Le système informatique du réseau de la santé se situe à l’ère préhistorique avec une inefficacité désolante. La transmission d’un dossier aux divers intervenants et établissements s’avère inexistante. Les pertes d’information papier sont nombreuses, car oui, en 2023, on est encore à l’ère papier dans la majorité des établissements au Québec! Perte de temps et d’informations précieuses où le premier perdant est l’usager. Les nouvelles technologies devraient minimiser, entre autres, la paperasse et les procédures administratives en générant la production automatique des rapports à compléter pour le ministère de la Santé dont le nombre augmente sans cesse. Les personnes affectées à les compléter seraient plus utiles dans les soins aux patients.

Manque de personnel

Que dire du personnel préhospitalier et hospitalier en voie de disparition (soins infirmiers, pharmaciens, travailleurs sociaux, physiothérapeutes, ergothérapeutes, préposés aux bénéficiaires, commis)? En voici un exemple : avec le manque de personnel, certains usagers sont confinés à leur chaise/lit car leurs déplacements requièrent la supervision de préposés ou de physiothérapeutes. En revanche, pour obtenir leur congé de l’hôpital, ils doivent être capables de circuler. Trouvez l’erreur!

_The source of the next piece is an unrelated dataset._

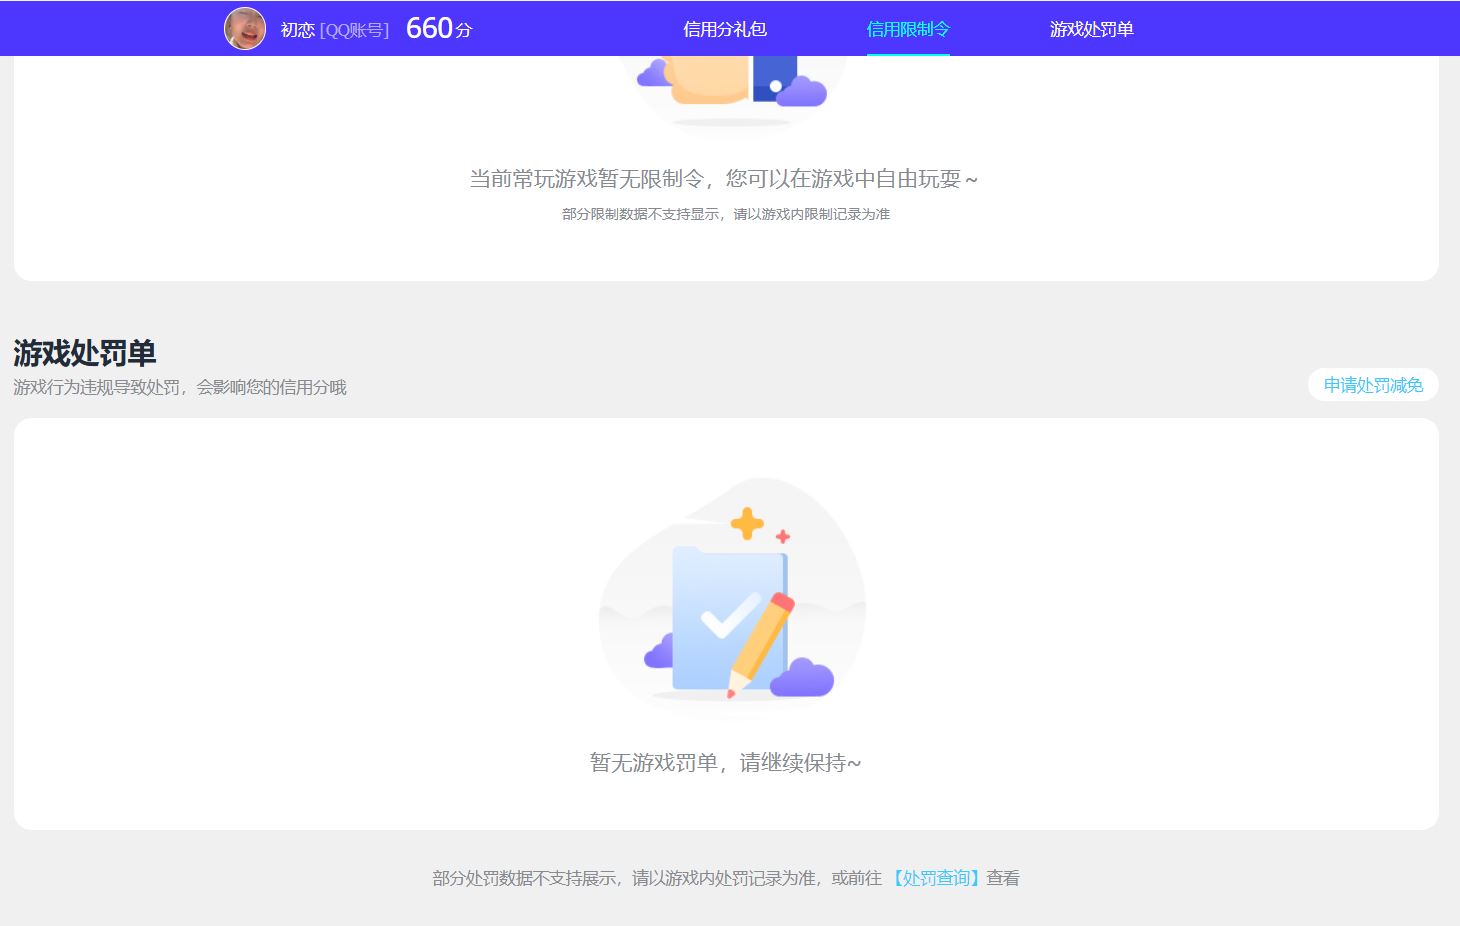Click the username 初恋 in the header
The height and width of the screenshot is (926, 1460).
(297, 30)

Travail supplémentaire obligatoire

Les infirmières en temps supplémentaire obligatoire, quelle folie! Qui accepterait de son plein gré de se faire dire : « Continue à travailler même si tu es épuisée ou que tu dois aller chercher ton enfant à la garderie. »? Bienvenue les erreurs de médicaments (donnés en trop, omis, donnés à une autre personne, prescriptions perdues, etc.).

On engage dans les agences privées la même infirmière qui a délaissé le secteur public et qui y reviendra pour faire le même travail, dans le même hôpital à des conditions décentes. Pourquoi un jeune finissant en soins infirmiers irait-il s’engager dans un navire qui coule? Il va plutôt opter pour une agence qui fonctionne bien et qui répond à ses besoins. Ces agences coûtent cher. Qui est le premier utilisateur de ces agences? Le gouvernement! Pourquoi ne pas abolir ces agences ou les limiter à un secteur privé précis et offrir des conditions de salaire horaire équivalentes dans le public? L’équilibre reviendra de lui-même.

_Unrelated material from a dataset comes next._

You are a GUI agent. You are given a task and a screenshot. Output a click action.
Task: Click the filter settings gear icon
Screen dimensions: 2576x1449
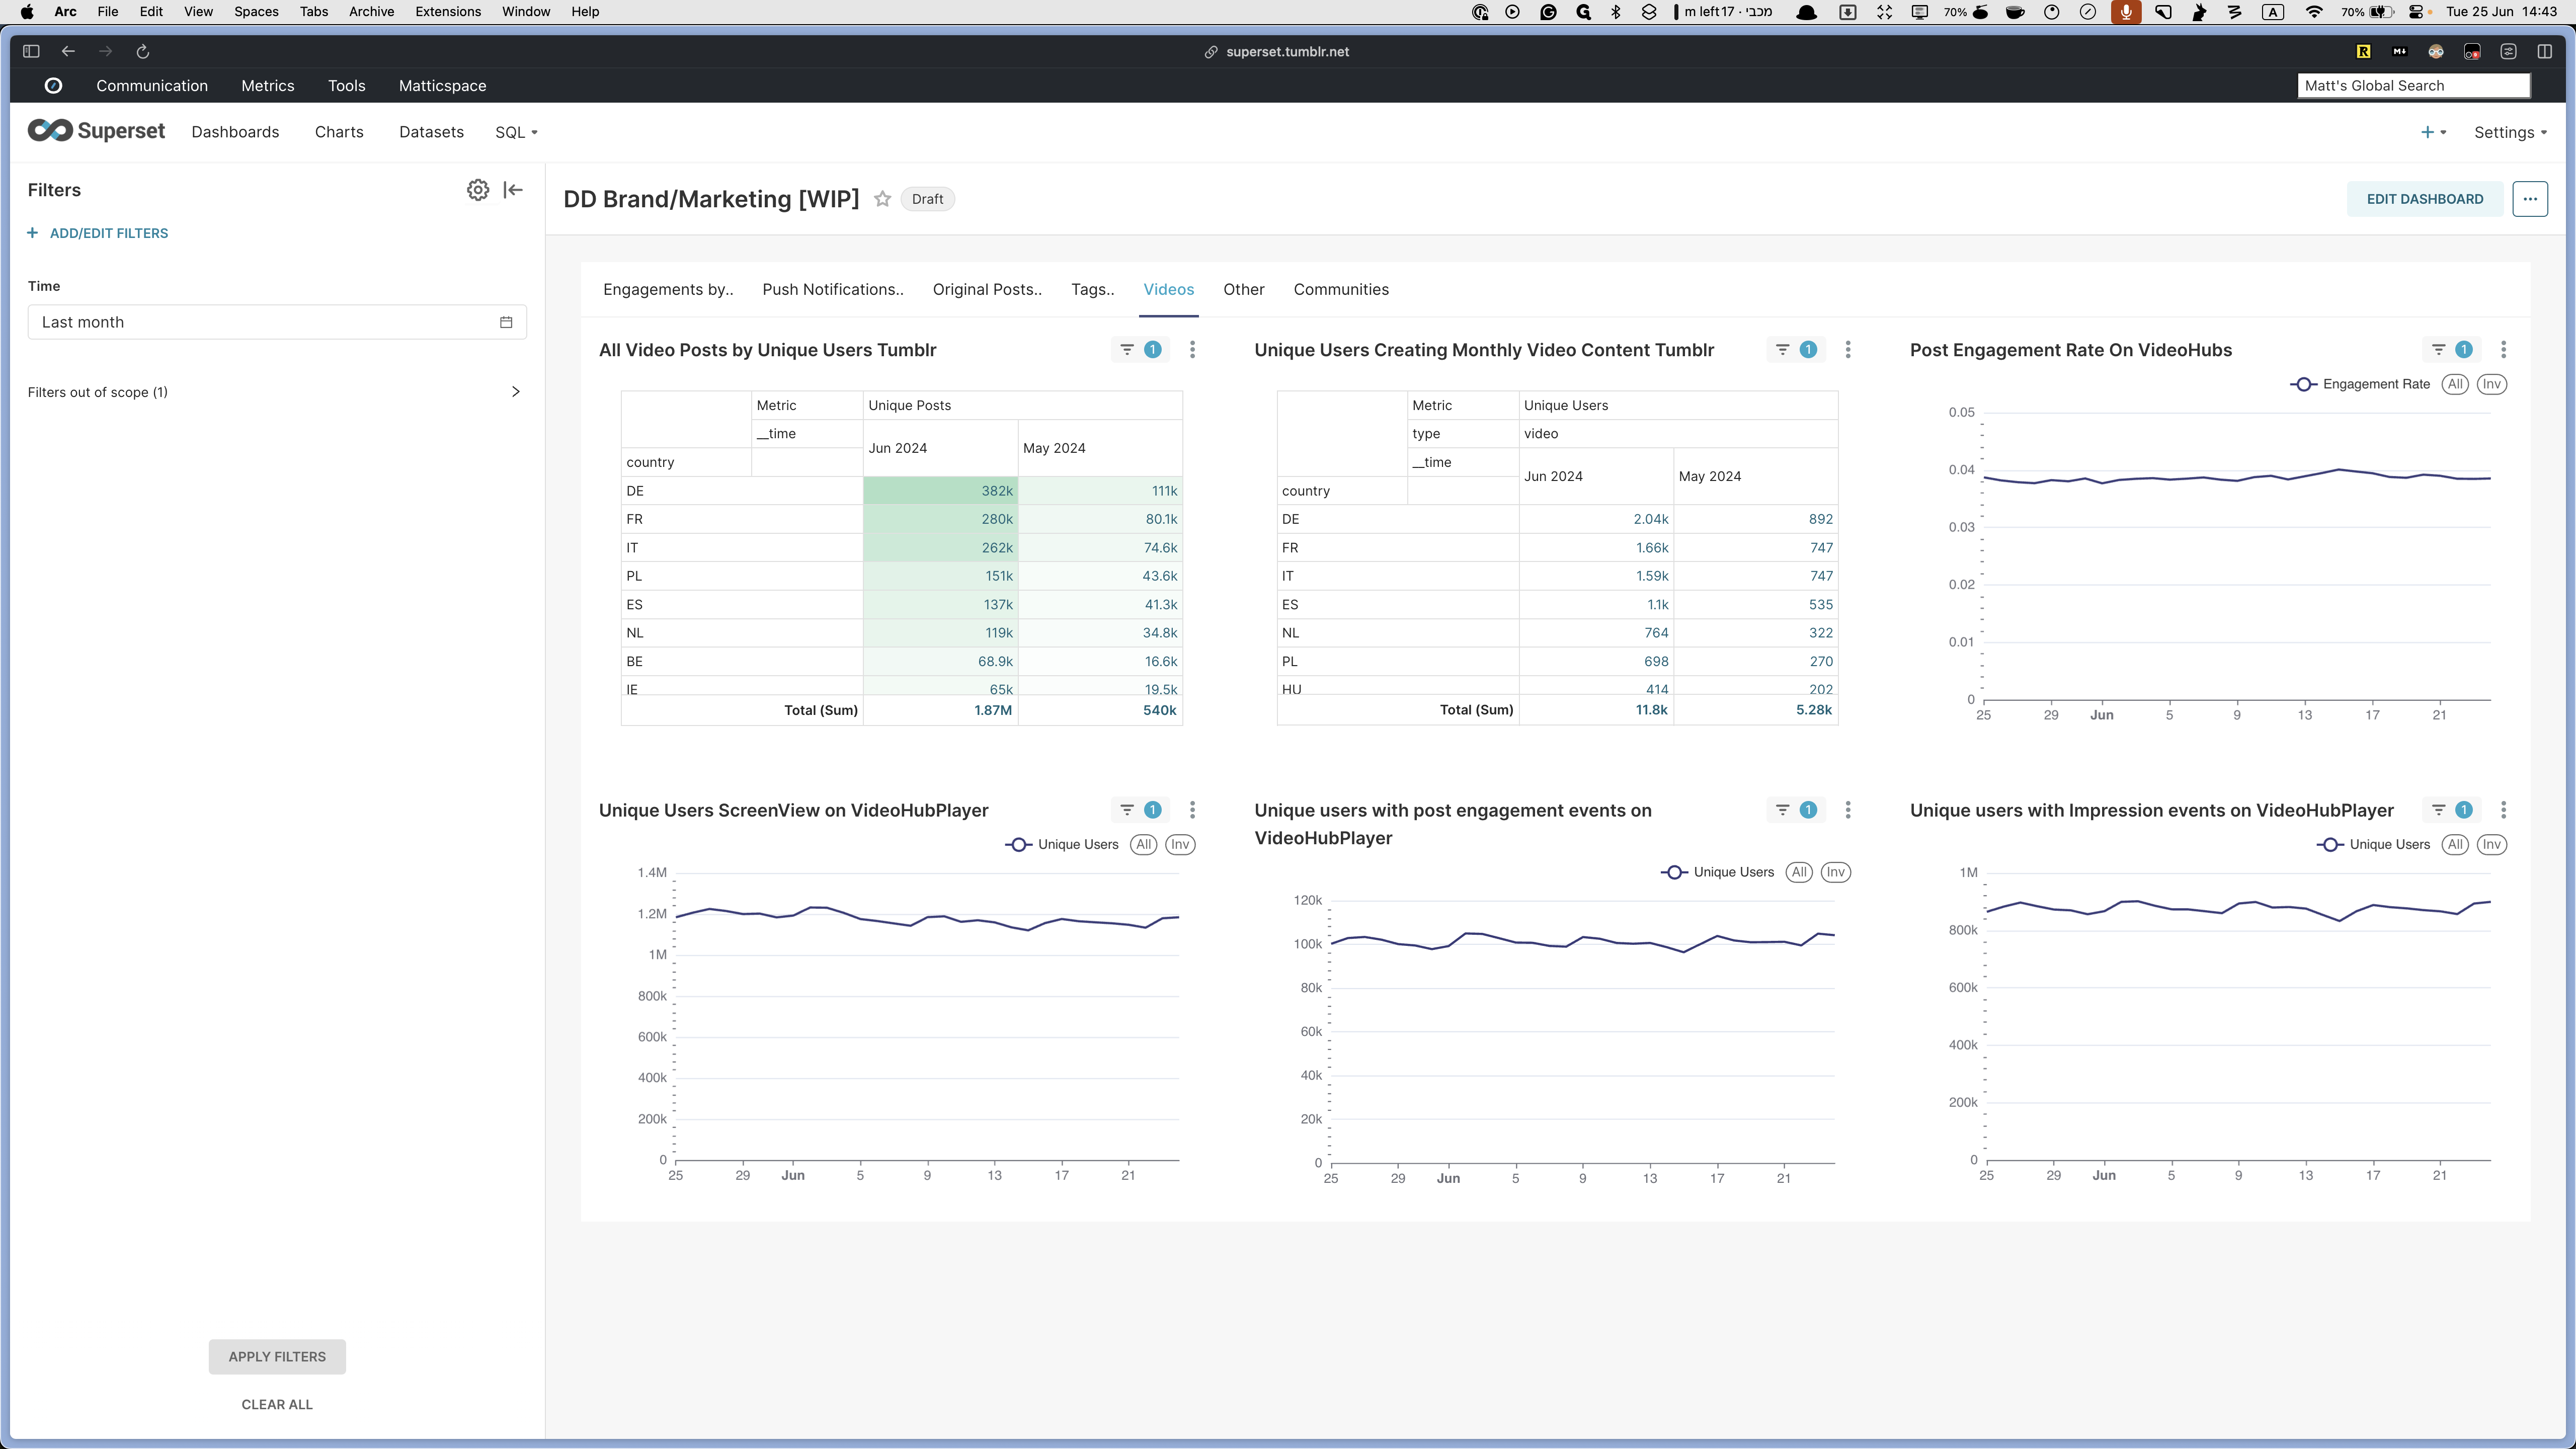coord(478,190)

La nouvelle génération recherche une vie bien contrebalancée. Avec la rareté de la main-d’œuvre, arrêtons de nier l’évidence et trouvons une solution gagnant-gagnant.

Vieillissement du corps médical

Le corps médical vieillit. Exit les médecins masculins qui travaillaient 100 heures par semaine et prenaient leur retraite à 85 ans ou à leur mort. L’âge de la retraite est maintenant autour de 60-70 ans. La relève, en majorité féminine, doit associer travail-famille et accomplir un travail différent avec une clientèle de plus en plus lourde. Les besoins sont criants. Pourquoi ne pas augmenter les admissions en médecine au maximum de la capacité d’accueil (locaux/espaces/enseignants)?

Y a-t-il des solutions? Je veux y croire. Difficile à dire… et à faire! Le ministère a essayé la formule de faire plus avec moins. Il a essayé différentes réformes. Il a envoyé des délégations à l’extérieur du Québec pour voir ce qui se fait de mieux ailleurs. Faut-il toujours implanter quelque chose de nouveau à tout prix? Pourquoi bloquer la venue des « cerveaux » d’autres pays (avec des qualifications équivalentes aux nôtres bien entendu) autant en ingénierie, informatique, médecine et tous les autres métiers et professions?

Dans ce texte, j’ai voulu identifier certaines de mes réflexions soutenues par mes 33 ans de carrière en santé, consciente qu’elles s’ajoutent à celles d’autres professionnels qui vivent les mêmes déceptions. Pourtant, j’exerce une profession tellement fascinante et stimulante, toujours en changement et en évolution. Mais son exercice me laisse un goût amer en fin de pratique.

Je continue quand même à espérer que notre société saura trouver ce qu’il faut pour qu’il n’en soit plus ainsi… demain!